§ **Exercise requirements**
Take the data below and copy exactly the lines starting at the one with "Follow Blog via Email (34, 2501)" and finishing at the one with "Phonozoic (13, 2432)", both included.

---- Available records

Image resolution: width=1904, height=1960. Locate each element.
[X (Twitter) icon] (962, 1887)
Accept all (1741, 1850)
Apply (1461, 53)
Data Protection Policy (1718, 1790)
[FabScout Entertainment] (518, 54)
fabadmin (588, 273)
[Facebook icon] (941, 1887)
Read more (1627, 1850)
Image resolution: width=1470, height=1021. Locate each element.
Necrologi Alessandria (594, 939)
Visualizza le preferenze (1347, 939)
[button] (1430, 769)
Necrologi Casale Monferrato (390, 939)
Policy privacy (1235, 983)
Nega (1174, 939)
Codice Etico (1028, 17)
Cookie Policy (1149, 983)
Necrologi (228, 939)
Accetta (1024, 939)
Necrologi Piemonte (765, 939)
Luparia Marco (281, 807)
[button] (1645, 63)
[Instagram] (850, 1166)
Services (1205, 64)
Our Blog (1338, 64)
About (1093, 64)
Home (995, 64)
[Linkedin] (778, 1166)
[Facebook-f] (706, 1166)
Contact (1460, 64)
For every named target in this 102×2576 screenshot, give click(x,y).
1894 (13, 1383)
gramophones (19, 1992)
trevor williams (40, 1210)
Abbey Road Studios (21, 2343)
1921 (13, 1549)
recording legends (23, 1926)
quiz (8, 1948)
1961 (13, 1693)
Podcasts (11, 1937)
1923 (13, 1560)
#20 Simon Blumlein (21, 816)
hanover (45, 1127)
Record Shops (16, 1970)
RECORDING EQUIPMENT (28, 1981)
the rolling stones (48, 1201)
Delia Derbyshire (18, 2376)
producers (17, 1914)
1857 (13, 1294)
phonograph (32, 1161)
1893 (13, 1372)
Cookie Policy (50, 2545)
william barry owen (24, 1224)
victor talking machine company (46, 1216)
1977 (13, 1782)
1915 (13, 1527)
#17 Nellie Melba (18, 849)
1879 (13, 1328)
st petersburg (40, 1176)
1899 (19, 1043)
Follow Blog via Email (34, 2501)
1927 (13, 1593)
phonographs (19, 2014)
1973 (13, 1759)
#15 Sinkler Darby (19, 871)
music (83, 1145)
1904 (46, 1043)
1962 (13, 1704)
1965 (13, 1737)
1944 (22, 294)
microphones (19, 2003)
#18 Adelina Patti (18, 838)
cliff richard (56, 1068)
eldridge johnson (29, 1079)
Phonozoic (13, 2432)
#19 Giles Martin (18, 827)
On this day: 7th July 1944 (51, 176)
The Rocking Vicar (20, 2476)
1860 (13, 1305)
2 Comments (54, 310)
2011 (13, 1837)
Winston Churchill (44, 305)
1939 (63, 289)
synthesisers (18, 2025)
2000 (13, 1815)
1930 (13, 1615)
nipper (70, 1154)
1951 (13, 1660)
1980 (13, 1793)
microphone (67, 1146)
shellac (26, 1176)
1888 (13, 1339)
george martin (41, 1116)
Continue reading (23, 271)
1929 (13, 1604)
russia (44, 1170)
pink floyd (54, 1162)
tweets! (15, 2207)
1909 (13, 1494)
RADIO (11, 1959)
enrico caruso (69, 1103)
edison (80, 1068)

--------

§ **Solution to this task**
Follow Blog via Email (34, 2501)
1927 (13, 1593)
phonographs (19, 2014)
1973 (13, 1759)
#15 Sinkler Darby (19, 871)
music (83, 1145)
1904 (46, 1043)
1962 (13, 1704)
1965 (13, 1737)
1944 (22, 294)
microphones (19, 2003)
#18 Adelina Patti (18, 838)
cliff richard (56, 1068)
eldridge johnson (29, 1079)
Phonozoic (13, 2432)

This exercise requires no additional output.